SUPPLIED TEXT:
The 'Engima' part is supposedly having to work out what the theme/melody actually is, as it never appears. Elgar said the theme which is used for the variations is a counterpoint of a silent melody, which was a well known one. He was surprised no one ever worked it out. Suggestions have included Auld Lang Syne, God Save The Queen/King and Rule Britannia - which is a favoured one (there are suggestions Elgar supported this). He never told anyone before his death what the solution actually was though. Other suggestions are that it is a musical theme referring to the mathematical value of Pi.
This transcription is by Noel Rawsthorne, who was organist at Liverpool Cathedral from 1955 - 1980. Some play it fast-ish but I prefer slower tempos. I remember hearing Leonard Bernstein conducting an orchestra and taking nearly 6 minutes. Maybe a bit slow but I suppose the fact it has come to be used so much for remembrance services and funerals that slow is the norm for me.

DATA PROVIDED:
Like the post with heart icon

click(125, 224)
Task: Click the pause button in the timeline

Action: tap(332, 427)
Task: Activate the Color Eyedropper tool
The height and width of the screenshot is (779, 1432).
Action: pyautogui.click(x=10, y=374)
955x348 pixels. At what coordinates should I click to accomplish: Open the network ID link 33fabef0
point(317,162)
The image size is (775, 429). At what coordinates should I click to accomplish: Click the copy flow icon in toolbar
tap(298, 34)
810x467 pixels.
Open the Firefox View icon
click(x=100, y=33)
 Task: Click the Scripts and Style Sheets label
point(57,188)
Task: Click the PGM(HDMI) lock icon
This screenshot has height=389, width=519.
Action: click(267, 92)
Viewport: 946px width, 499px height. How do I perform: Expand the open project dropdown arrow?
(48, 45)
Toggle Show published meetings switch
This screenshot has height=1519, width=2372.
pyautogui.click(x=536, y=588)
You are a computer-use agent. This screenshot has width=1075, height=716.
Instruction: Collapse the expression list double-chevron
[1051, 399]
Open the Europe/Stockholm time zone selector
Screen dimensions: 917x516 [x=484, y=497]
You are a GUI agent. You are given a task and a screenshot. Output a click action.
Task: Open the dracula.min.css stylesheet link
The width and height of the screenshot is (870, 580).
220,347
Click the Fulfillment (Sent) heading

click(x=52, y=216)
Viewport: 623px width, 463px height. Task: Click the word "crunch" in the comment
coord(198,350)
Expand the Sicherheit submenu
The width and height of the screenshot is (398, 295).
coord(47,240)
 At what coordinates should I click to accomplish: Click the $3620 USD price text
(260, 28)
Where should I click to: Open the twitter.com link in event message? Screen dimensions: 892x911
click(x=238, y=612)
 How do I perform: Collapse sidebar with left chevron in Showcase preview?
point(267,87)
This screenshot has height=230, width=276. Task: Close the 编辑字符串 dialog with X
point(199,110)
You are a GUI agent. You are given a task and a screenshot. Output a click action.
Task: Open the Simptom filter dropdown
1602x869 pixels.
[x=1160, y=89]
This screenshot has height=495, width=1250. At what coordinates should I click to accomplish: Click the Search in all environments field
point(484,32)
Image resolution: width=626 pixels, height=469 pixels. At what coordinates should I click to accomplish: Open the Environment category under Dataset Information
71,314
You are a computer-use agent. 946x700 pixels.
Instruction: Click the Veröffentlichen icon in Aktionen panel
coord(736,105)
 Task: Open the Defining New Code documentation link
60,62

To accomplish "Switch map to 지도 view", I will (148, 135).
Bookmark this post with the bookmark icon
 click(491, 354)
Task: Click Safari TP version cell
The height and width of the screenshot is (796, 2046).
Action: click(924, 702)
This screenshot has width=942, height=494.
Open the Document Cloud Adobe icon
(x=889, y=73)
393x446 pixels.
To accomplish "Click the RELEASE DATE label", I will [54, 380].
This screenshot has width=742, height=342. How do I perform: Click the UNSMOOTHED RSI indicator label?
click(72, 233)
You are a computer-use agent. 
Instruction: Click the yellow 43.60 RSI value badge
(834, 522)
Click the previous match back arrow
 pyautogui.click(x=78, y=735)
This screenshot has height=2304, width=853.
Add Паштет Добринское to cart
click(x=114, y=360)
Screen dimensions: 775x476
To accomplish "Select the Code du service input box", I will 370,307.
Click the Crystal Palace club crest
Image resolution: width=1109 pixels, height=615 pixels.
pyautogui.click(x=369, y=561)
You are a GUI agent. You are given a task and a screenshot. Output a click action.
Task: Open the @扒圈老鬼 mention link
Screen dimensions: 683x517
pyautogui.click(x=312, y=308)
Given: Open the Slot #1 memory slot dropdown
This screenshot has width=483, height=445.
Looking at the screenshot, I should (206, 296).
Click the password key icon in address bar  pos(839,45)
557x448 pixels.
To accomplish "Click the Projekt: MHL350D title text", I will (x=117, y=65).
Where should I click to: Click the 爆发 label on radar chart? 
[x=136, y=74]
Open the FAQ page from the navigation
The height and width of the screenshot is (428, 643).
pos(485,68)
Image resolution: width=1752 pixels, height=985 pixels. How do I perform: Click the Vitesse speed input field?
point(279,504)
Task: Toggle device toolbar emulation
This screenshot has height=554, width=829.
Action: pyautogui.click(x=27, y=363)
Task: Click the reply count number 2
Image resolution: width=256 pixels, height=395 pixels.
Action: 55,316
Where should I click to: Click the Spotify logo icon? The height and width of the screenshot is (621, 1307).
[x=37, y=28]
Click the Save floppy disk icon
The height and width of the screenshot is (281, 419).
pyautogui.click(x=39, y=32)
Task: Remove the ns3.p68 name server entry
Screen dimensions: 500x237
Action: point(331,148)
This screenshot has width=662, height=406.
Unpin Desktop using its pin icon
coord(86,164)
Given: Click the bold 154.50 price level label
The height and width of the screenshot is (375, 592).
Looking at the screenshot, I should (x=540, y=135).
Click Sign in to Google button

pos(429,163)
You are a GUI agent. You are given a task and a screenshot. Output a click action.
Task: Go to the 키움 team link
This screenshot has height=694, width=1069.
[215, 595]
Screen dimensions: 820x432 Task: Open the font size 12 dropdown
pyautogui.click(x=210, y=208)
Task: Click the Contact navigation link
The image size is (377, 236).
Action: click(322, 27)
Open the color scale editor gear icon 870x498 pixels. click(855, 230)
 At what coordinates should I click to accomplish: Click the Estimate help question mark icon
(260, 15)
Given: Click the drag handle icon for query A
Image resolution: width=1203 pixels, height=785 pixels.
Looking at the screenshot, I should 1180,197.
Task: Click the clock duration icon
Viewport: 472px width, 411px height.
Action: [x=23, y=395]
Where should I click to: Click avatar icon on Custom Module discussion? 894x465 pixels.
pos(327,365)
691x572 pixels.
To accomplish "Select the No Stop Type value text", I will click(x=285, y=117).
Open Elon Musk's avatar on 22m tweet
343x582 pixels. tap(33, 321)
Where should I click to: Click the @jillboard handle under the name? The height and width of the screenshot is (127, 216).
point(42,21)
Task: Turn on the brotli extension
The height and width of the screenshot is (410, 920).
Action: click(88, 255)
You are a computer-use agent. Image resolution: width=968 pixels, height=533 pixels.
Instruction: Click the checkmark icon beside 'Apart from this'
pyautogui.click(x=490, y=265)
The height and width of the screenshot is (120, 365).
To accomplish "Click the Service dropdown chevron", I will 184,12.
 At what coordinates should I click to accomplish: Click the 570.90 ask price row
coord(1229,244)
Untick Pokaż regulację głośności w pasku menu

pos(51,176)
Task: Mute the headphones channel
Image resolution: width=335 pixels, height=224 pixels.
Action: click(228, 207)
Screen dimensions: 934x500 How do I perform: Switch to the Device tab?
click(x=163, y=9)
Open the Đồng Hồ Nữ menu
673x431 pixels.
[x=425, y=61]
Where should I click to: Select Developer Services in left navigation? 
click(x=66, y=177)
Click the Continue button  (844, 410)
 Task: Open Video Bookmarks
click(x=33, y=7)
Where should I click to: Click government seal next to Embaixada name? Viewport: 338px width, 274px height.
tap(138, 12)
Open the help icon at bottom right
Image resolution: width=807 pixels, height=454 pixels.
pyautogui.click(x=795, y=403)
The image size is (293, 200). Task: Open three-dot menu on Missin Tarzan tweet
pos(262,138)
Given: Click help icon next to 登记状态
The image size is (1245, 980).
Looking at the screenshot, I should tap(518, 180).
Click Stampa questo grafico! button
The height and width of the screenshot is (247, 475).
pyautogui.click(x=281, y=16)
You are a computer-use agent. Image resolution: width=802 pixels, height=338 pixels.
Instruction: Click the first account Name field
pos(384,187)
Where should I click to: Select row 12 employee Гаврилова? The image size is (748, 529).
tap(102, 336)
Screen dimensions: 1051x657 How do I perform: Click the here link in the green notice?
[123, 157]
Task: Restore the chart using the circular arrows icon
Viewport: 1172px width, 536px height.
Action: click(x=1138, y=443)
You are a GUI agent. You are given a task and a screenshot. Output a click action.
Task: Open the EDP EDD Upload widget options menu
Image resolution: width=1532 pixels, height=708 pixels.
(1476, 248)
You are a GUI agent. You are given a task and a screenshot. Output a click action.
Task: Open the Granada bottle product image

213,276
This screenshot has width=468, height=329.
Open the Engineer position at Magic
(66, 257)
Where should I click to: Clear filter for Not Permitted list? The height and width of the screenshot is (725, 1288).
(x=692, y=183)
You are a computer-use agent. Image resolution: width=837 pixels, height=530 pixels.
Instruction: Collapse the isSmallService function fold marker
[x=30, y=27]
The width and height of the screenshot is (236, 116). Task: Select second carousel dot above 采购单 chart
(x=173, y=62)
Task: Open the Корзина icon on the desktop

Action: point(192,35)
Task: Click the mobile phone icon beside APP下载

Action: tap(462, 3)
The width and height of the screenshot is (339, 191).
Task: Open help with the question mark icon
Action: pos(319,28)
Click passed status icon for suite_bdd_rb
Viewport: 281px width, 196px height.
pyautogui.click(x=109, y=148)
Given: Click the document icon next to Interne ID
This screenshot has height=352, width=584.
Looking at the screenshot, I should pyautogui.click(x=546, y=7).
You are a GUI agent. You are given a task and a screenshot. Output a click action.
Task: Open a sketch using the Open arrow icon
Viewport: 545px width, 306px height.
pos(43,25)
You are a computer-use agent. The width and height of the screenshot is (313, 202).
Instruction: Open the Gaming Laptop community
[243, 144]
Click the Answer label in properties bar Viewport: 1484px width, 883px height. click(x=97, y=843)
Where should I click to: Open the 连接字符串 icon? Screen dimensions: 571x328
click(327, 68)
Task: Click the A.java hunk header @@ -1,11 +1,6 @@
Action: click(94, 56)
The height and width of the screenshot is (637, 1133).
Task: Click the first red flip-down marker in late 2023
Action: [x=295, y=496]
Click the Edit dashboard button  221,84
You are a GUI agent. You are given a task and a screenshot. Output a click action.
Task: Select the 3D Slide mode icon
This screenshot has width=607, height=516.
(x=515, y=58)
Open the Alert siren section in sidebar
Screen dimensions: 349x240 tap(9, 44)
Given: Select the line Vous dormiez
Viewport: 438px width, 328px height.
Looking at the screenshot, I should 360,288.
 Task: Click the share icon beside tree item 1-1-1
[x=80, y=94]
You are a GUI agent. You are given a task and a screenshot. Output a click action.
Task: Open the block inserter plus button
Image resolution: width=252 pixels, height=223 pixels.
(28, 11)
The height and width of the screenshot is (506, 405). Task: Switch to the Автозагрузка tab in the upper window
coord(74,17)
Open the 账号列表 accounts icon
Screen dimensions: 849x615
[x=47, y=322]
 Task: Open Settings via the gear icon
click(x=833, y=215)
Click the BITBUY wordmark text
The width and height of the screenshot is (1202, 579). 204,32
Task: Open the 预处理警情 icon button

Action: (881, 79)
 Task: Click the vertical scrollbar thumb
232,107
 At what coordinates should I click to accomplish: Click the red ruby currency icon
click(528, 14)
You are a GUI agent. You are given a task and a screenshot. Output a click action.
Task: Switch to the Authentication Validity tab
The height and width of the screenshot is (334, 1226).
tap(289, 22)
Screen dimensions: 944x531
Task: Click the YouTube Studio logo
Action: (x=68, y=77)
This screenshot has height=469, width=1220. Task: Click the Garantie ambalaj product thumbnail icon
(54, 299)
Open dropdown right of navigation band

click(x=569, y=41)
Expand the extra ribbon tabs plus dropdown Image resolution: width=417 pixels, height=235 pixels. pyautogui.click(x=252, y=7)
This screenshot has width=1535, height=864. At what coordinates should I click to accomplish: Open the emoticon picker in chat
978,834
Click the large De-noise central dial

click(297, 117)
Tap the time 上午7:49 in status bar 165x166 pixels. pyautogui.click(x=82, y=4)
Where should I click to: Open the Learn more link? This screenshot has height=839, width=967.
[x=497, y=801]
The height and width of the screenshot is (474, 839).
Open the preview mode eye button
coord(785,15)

EXERCISE BRIEF: Reproduce the entire passage above on Elgar's hidden Enigma theme, word for word.

FULL ANSWER:
The 'Engima' part is supposedly having to work out what the theme/melody actually is, as it never appears. Elgar said the theme which is used for the variations is a counterpoint of a silent melody, which was a well known one. He was surprised no one ever worked it out. Suggestions have included Auld Lang Syne, God Save The Queen/King and Rule Britannia - which is a favoured one (there are suggestions Elgar supported this). He never told anyone before his death what the solution actually was though. Other suggestions are that it is a musical theme referring to the mathematical value of Pi.
This transcription is by Noel Rawsthorne, who was organist at Liverpool Cathedral from 1955 - 1980. Some play it fast-ish but I prefer slower tempos. I remember hearing Leonard Bernstein conducting an orchestra and taking nearly 6 minutes. Maybe a bit slow but I suppose the fact it has come to be used so much for remembrance services and funerals that slow is the norm for me.